Problem with Quants
Hey, noob here, it appears that the quants you made don't work. I used koboldcpp's official colab and well, it outputted this error:
error loading model: create_tensor: tensor 'output_norm.weight' not found
Bluenipples quant of this worked fine, though, correct me if I'm wrong.
Hello, dont have knowledge about koboldcpp but have to try it. Works fine from llamacpp
I suppose you can check out koboldcpp github page for more info. I myself don't use llamacpp as koboldcpp is more user friendly, and I exclusively use colab (specifically the one that uses koboldcpp) since I don't have any capable hardware. Well, your DaringLotus gguf quant worked, dunno what you did differently here.
Yeah, these do actually look the wrong file sizes. q8 should be about 11gb for eg. Check these file sizes for point of comparison (same model size):
https://huggingface.co/NyxKrage/FrostMaid-10.7B-TESTING-GGUF/tree/main
Your 4km is smaller than my 3km I believe:
https://huggingface.co/BlueNipples/DaringLotus-SnowLotus-10.7b-IQ-GGUF/tree/main
File size is a function of model size and bits per weight, so that shouldn't happen.

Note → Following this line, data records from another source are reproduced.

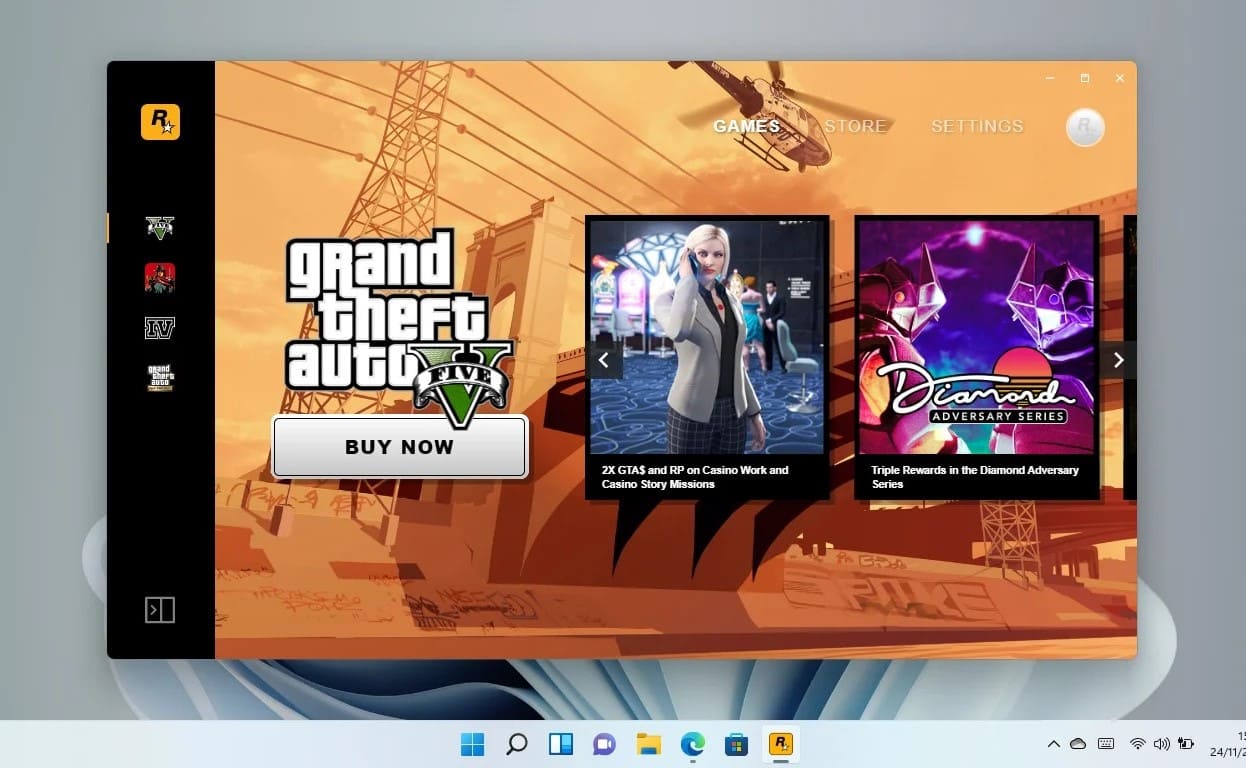Go back using the left carousel chevron
Screen dimensions: 1246x768
pyautogui.click(x=604, y=360)
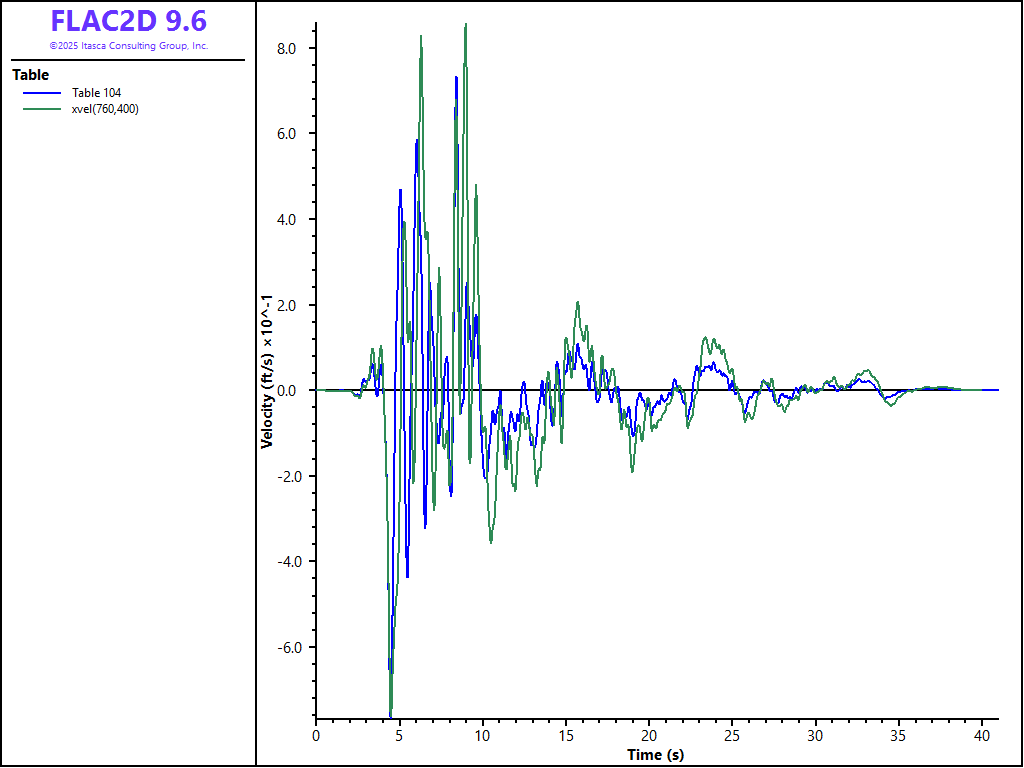Screen dimensions: 1024x768
Task: Click the lowest green trough below -6.0
Action: 391,712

Yup, something did not work cause inference in model size seems to be empty, working on it rn, ill let you know,
Yup, something did not work cause inference in model size seems to be empty, working on it rn, ill let you know,
Sweet. Only caught this because we were talking about quant size on discord and I looked. All good, I'm sure you'll fix it! Nice thing to have done in any case.